Q : Est-il nécessaire d’introduire dans notre législation l’Interruption Volontaire de Grossesse (IVG) ?

R : Il faut introduire une loi qui ne rend plus l’avortement illégal. Toutefois, l’IVG doit être pratiquée avant une certaine période et le corps médical doit déterminer, pour que le gouvernement légifère, cette période à laquelle un foetus a une vie indépendante. Après cette période, l’avortement ne doit plus être permis. L’IVG doit être un service offert à toutes les femmes, mariées ou pas, qui veulent mettre fin à une grossesse tout en respectant la période déterminée par la loi. Je suis consciente que nous vivons dans une société que la question de l’avortement divise. Au moins, procédons par étape et permettons aux victimes de viol, d’inceste, d’une maladie terrible qui pourrait être transmise au foetus d’avoir recours à l’IVG. Les avortements doivent être pratiqués dans nos services hospitaliers.

Q : La situation est paradoxale : il existe plusieurs méthodes de contraception pour éviter des grossesses indésirées et, malgré le fait que c’est gratuit, nombreuses sont les femmes qui tombent enceintes. Expliquez-nous.

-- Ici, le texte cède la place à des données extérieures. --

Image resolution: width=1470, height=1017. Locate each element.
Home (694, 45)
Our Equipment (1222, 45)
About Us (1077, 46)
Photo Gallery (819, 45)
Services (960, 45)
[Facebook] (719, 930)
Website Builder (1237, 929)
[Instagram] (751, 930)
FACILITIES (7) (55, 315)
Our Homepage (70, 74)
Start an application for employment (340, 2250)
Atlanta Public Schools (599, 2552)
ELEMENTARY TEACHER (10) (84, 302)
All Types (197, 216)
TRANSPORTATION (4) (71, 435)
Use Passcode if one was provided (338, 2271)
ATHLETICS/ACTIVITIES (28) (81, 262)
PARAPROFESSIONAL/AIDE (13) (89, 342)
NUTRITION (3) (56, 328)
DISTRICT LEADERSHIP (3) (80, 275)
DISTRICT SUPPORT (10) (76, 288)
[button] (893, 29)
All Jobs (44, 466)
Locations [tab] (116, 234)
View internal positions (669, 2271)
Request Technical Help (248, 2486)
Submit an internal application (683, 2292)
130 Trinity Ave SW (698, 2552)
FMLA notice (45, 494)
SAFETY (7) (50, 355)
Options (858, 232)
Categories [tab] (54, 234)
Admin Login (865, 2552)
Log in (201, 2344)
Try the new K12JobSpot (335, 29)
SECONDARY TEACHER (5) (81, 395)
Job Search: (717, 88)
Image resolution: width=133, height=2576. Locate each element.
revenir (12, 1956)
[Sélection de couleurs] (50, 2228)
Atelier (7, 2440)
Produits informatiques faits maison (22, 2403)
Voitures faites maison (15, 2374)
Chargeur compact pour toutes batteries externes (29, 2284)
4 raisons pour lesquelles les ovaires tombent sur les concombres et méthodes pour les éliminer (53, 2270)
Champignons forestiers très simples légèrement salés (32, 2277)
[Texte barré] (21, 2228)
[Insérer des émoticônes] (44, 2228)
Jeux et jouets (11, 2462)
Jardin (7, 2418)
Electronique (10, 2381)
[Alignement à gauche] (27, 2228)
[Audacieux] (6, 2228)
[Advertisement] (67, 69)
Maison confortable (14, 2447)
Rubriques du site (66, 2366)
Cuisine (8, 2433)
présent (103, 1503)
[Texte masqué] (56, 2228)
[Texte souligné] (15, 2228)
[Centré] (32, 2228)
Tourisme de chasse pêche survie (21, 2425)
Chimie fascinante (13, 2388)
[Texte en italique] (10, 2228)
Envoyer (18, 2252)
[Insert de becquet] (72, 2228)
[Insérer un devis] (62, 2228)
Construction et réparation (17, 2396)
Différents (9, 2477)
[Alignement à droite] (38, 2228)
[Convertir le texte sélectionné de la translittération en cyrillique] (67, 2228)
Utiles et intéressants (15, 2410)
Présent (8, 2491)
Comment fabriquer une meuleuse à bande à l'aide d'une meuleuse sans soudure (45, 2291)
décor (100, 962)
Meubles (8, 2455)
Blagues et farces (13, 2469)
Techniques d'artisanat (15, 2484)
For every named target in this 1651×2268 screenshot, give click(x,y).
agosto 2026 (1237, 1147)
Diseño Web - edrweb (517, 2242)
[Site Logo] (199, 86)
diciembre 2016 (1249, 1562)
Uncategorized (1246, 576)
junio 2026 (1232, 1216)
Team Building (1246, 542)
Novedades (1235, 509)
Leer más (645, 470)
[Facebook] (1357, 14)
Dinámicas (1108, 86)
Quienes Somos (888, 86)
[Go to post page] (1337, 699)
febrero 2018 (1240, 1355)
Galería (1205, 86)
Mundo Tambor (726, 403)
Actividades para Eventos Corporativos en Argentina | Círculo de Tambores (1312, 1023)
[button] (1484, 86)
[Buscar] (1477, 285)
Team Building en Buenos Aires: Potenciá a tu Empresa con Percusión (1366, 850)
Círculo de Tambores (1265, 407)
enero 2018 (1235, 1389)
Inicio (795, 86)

R : Il n’existe aucune méthode qui est complètement fiable. Par exemple, l’Église catholique prône la méthode thermique. On oublie souvent les rapports de force durant les relations sexuelles. Bien souvent, dans un couple, c’est l’homme qui décide quand avoir des relations sexuelles. Il y a le cas où la femme oublie un jour de prendre sa pilule. Dans ce cas-là, la pilule du lendemain sert à quelque chose en cas d’accident. Pour ce qui est des jeunes filles qui tombent enceintes, on vit loin de la réalité. Ces jeunes-là ne se disent pas : “Bon, aujourd’hui je vais avoir des relations sexuelles avec mon petit copain”. La jeune fille sort et ne planifie pas cette relation. Si elle tombe enceinte, il faut lui donner le choix de pouvoir décider si elle garde l’enfant ou non. D’où l’importance d’une éducation sexuelle, sans fausse pudeur, au collège.

Q : Avorter, selon l’Église catholique, est un péché. Êtes-vous de cet avis ?

R : Avorter n’est pas un péché, ni un crime. Si on arrive à déterminer que le foetus est encore un foetus, donc pas viable ou pas encore considéré comme un enfant, l’avortement est possible. L’Église catholique est hypocrite sur la question de l’avortement. Cette même Église oublie que, dans le temps et même récemment, elle a béni les guerres où les soldats vont tuer consciemment des êtres humains. On a eu les guerres saintes, les croisades. N’est-ce pas là un péché ? L’Église catholique n’a pas le droit de décider pour les femmes. Je ne veux pas que l’avortement soit un crime. Quand le foetus est arrivé à un stade avancé, là je dis pas d’avortement.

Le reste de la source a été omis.